**Objective**: Extract the records verbatim, from the line containing "Task: Select the portrait with +53 opinion" through the line containing "Action: (396, 714)", both lines included. Leave out the pictures.

**Given data**:
—————
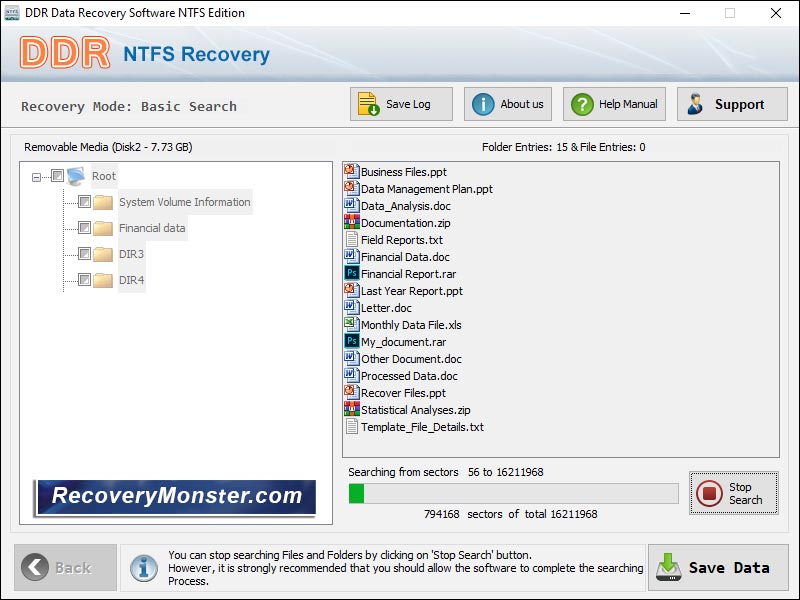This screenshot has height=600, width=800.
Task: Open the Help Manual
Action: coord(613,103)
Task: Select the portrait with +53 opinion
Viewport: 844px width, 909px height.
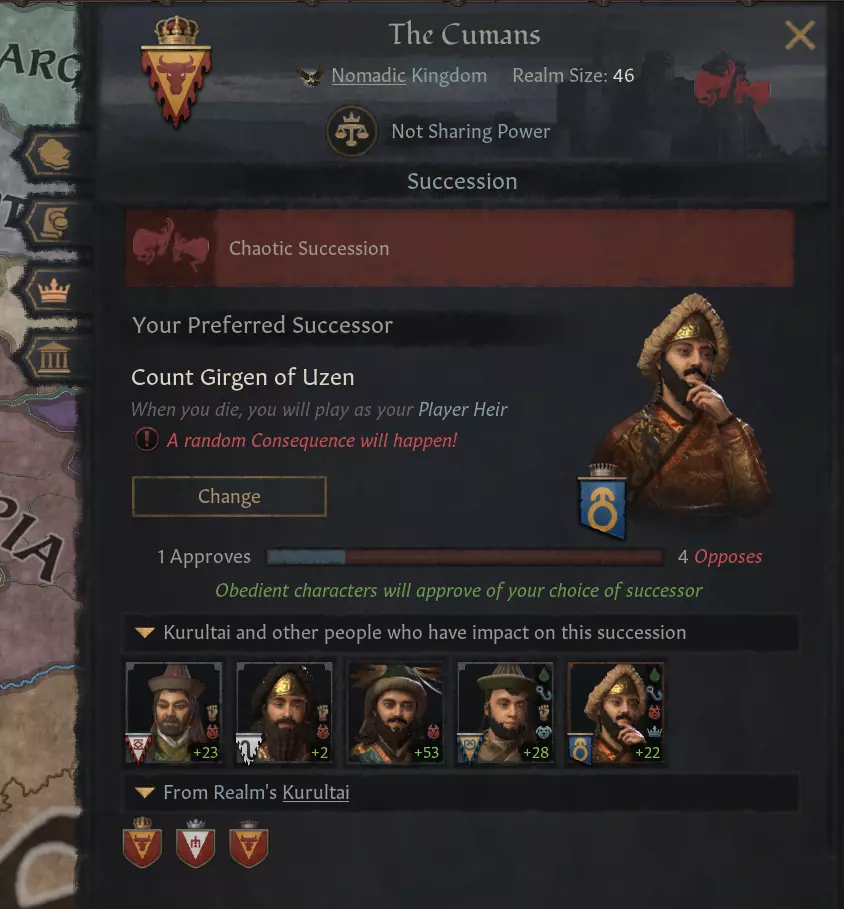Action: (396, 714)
—————
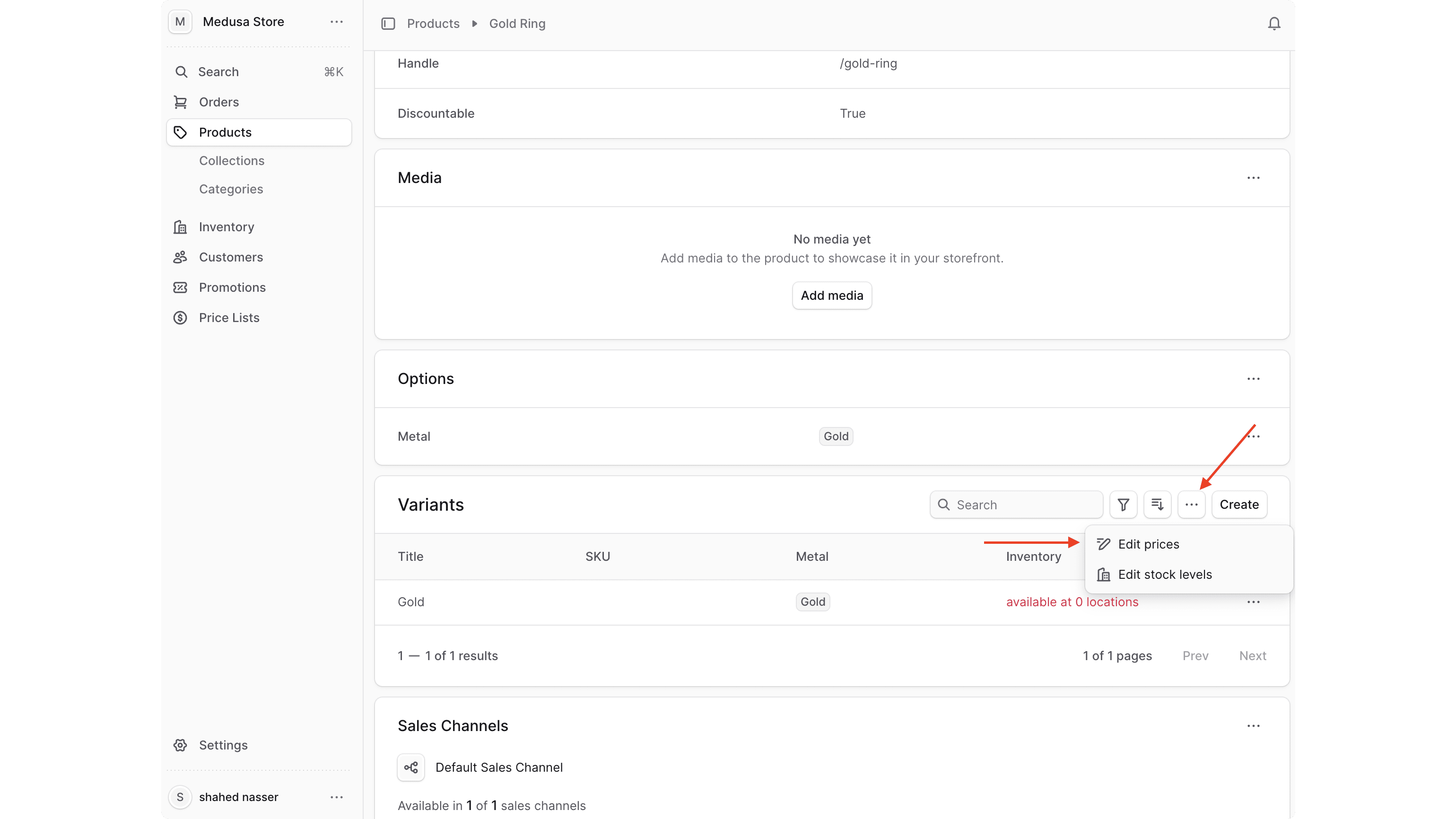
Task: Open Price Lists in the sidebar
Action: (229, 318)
—————
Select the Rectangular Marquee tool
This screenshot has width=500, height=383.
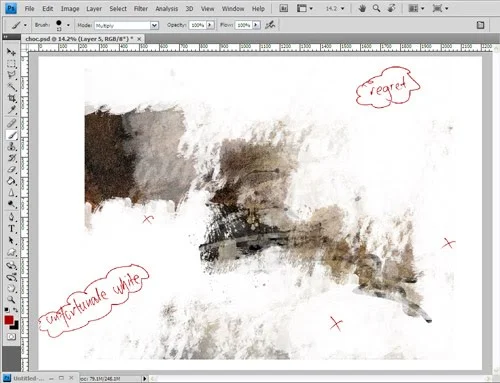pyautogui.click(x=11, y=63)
—————
**Correct output**:
Task: Select the portrait with +53 opinion
Viewport: 844px width, 909px height.
Action: (396, 714)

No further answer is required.